_Data excerpts_

* * * *

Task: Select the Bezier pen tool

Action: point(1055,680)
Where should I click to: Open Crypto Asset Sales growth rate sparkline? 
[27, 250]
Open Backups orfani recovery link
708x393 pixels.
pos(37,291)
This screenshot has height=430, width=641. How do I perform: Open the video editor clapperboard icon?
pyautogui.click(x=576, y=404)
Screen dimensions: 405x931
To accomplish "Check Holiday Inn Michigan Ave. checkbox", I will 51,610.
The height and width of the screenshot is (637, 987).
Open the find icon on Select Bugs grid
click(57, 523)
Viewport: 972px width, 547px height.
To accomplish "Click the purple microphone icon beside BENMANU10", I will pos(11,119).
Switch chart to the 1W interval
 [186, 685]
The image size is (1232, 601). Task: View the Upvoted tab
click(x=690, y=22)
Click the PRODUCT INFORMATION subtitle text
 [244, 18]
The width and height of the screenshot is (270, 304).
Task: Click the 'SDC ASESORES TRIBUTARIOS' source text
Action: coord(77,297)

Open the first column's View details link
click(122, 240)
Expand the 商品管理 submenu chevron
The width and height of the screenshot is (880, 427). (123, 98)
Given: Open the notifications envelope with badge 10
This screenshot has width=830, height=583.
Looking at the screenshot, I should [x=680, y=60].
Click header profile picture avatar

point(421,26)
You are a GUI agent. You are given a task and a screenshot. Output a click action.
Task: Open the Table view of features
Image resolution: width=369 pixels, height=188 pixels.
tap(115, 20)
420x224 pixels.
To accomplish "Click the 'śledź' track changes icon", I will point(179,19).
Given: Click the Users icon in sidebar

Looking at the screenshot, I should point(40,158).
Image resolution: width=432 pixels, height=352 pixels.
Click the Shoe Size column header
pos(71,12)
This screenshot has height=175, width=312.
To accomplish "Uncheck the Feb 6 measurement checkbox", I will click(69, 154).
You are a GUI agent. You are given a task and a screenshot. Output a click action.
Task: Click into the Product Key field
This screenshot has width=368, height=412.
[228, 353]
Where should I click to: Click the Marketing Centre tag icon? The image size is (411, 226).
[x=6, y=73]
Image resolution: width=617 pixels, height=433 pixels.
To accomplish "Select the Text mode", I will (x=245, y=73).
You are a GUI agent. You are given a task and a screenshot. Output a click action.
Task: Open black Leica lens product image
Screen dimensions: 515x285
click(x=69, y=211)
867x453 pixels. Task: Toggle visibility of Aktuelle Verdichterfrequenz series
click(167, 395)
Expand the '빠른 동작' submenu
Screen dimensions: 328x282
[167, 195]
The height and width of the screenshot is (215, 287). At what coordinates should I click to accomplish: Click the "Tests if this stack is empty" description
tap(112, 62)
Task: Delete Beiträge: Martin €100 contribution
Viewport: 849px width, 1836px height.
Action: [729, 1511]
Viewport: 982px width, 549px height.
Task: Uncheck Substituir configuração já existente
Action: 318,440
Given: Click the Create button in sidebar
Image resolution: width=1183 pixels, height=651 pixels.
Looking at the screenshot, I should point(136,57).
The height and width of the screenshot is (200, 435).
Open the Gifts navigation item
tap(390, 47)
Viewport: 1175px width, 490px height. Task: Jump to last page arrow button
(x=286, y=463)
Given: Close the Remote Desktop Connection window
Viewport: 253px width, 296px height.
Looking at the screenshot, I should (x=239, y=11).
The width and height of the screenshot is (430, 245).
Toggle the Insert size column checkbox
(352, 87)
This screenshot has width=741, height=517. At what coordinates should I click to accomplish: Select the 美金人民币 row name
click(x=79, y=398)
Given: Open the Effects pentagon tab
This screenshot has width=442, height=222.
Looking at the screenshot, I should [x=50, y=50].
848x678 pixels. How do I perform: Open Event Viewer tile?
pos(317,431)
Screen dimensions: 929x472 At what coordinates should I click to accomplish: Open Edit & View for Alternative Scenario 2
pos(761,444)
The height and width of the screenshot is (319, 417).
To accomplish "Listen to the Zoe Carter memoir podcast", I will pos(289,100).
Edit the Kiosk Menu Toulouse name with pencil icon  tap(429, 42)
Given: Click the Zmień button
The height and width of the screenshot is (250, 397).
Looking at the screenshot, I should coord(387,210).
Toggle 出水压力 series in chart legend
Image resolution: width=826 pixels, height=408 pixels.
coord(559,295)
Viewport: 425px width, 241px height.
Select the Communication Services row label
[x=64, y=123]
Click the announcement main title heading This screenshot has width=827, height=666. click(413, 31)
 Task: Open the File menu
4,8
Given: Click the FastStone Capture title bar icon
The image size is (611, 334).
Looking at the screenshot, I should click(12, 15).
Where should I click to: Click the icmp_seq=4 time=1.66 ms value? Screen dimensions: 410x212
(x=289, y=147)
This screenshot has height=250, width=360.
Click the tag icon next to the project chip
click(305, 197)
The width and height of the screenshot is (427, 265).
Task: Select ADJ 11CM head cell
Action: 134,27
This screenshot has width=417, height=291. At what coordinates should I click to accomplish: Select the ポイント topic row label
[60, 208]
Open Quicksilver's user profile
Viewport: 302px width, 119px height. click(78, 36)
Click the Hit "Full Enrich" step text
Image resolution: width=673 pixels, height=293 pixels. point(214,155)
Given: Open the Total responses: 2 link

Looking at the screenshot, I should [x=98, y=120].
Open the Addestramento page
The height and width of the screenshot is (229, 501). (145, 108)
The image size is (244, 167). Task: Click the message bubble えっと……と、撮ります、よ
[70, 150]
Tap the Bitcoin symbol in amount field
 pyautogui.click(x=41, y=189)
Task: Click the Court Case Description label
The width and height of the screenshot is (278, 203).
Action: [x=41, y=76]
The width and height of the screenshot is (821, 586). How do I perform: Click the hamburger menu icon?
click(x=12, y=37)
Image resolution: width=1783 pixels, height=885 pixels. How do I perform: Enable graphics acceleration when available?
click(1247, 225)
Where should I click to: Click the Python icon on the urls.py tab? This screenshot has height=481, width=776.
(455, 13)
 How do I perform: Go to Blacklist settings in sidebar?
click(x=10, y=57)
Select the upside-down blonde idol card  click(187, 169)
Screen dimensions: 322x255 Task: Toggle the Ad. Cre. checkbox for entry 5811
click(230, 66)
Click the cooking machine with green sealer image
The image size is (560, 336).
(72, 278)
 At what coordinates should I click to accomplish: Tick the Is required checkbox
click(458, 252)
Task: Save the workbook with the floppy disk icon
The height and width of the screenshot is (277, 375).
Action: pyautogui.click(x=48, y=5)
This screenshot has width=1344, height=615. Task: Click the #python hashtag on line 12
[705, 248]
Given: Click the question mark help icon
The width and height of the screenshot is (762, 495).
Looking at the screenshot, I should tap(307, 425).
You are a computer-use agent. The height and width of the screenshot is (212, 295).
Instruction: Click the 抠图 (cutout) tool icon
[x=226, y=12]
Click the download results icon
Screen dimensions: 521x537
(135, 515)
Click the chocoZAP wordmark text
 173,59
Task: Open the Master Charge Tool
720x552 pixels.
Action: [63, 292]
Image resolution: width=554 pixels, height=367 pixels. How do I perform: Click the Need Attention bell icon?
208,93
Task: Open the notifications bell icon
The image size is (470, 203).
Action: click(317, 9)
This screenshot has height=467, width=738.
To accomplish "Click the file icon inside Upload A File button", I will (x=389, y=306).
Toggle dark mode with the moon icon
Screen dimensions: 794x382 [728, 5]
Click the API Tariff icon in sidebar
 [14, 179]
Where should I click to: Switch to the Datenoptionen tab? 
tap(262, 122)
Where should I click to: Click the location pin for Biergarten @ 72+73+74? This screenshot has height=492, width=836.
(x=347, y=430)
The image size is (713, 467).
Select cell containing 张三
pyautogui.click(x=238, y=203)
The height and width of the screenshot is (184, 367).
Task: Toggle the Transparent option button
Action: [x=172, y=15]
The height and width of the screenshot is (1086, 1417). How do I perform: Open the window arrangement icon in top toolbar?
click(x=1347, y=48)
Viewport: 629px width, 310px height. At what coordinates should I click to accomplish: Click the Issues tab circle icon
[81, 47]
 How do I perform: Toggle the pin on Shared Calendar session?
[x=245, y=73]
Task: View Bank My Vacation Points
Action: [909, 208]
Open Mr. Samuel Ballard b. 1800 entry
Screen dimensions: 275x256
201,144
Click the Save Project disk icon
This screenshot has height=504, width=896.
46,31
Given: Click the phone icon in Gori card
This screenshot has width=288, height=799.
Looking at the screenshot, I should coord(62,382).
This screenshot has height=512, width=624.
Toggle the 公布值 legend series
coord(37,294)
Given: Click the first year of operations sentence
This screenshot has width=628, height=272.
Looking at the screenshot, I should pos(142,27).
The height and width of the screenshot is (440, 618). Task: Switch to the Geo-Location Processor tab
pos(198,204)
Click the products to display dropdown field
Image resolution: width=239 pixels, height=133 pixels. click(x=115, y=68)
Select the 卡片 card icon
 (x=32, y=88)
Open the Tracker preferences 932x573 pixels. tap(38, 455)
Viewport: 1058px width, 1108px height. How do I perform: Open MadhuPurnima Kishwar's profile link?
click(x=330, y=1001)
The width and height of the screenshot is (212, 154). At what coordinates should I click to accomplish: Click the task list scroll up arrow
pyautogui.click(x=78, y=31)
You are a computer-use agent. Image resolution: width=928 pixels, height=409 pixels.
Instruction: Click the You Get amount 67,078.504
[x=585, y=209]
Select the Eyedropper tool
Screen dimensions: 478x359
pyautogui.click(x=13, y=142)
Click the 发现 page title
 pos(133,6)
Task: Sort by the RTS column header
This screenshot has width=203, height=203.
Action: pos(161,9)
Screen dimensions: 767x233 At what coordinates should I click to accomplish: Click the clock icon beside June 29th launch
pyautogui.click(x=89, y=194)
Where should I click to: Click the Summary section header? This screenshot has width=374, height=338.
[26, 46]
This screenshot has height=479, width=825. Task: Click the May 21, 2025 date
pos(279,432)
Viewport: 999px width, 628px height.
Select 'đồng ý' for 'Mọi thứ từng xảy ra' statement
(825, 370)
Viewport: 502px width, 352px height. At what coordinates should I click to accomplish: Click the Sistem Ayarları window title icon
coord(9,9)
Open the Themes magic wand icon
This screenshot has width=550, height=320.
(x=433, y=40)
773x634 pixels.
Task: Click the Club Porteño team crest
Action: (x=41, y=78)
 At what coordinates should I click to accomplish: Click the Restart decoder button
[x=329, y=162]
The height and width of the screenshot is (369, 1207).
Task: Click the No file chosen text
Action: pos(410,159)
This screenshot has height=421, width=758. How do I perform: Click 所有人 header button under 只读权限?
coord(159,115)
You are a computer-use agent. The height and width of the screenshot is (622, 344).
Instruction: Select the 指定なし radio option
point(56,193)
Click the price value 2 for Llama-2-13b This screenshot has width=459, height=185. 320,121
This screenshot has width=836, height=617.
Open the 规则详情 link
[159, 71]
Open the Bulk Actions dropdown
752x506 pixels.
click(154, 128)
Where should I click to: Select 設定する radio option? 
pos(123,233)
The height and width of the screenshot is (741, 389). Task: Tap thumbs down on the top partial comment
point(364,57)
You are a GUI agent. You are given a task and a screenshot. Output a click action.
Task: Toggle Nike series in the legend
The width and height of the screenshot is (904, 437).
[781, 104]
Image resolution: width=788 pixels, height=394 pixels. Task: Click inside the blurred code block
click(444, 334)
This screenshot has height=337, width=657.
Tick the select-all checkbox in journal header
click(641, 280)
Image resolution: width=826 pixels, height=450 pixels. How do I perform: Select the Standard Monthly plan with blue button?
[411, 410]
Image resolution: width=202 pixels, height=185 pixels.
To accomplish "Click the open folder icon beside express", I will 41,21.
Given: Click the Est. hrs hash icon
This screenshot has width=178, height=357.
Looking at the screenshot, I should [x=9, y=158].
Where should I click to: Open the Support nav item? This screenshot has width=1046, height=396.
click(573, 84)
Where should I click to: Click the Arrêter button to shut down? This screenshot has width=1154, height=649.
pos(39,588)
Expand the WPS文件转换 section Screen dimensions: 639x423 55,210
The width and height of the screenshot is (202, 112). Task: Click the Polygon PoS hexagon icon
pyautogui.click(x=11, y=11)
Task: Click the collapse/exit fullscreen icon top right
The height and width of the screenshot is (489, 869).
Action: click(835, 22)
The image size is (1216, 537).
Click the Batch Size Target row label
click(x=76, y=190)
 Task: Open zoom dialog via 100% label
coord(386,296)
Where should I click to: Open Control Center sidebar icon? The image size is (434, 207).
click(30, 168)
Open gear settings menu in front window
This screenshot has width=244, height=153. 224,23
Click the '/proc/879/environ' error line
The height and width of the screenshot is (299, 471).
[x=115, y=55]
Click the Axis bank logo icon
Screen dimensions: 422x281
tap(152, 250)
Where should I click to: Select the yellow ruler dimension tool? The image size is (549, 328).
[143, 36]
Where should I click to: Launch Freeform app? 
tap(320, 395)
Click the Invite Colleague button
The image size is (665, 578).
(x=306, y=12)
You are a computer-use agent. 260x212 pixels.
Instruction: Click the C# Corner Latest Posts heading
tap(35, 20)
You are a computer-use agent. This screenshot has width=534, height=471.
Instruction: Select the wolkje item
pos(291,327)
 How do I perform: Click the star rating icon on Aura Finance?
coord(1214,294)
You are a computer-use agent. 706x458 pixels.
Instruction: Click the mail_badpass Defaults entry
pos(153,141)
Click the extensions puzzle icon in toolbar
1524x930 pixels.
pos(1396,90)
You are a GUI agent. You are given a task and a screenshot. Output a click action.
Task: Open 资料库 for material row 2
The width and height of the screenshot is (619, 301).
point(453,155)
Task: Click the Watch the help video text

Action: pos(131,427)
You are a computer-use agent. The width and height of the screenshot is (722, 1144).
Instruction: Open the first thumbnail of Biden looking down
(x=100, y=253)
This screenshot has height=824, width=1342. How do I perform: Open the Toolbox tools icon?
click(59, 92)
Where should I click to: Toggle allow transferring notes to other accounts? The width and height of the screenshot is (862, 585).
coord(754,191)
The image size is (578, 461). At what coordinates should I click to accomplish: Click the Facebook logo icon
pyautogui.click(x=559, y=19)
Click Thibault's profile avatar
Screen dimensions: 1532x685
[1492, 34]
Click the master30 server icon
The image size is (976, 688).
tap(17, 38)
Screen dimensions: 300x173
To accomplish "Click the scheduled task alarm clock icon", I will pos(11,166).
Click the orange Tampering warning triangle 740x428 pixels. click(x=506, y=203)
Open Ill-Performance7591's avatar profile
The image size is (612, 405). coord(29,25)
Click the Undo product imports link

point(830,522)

* * * *

_What you are asked to do_
From the entries, report each line that includes the word "disk".

_Reply to the task_
Task: Save the workbook with the floppy disk icon
Click the Save Project disk icon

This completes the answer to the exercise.